WHAT IS ASKED:
Write the lines from the line with "точка доступа callout" to the line with "click(x=430, y=165)" as a JSON list of strings, one string per line, leaving out blank lines.

SOURCE DATA:
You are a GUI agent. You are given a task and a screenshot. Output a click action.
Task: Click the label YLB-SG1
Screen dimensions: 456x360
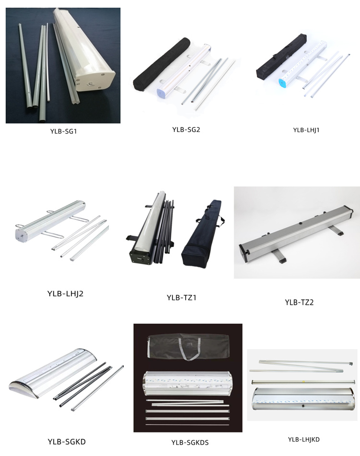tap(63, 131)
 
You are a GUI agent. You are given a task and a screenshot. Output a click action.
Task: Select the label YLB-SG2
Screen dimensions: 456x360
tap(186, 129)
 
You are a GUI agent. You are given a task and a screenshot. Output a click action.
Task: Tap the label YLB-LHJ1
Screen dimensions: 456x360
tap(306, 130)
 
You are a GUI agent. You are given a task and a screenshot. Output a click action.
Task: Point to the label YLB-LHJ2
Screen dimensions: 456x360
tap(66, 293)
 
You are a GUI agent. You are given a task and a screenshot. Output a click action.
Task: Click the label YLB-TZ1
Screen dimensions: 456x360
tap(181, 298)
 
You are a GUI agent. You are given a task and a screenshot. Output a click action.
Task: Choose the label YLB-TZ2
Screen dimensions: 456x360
--
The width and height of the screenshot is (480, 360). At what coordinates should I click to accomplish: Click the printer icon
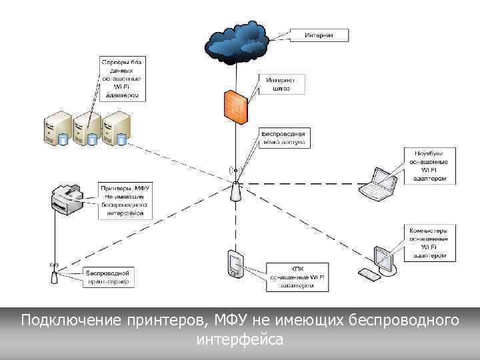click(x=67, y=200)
---
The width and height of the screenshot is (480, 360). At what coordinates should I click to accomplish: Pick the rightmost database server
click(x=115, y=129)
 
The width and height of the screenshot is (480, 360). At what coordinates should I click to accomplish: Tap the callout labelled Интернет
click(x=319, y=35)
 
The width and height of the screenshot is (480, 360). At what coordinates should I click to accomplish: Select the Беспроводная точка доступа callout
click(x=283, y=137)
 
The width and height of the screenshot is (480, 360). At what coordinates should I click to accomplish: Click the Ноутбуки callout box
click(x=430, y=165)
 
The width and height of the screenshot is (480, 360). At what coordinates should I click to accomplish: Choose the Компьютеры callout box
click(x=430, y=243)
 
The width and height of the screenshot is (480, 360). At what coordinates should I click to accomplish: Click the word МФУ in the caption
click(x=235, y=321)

SOLUTION BELOW:
[
  "The width and height of the screenshot is (480, 360). At what coordinates should I click to accomplish: Select the Беспроводная точка доступа callout",
  "click(x=283, y=137)",
  "The width and height of the screenshot is (480, 360). At what coordinates should I click to accomplish: Click the Ноутбуки callout box",
  "click(x=430, y=165)"
]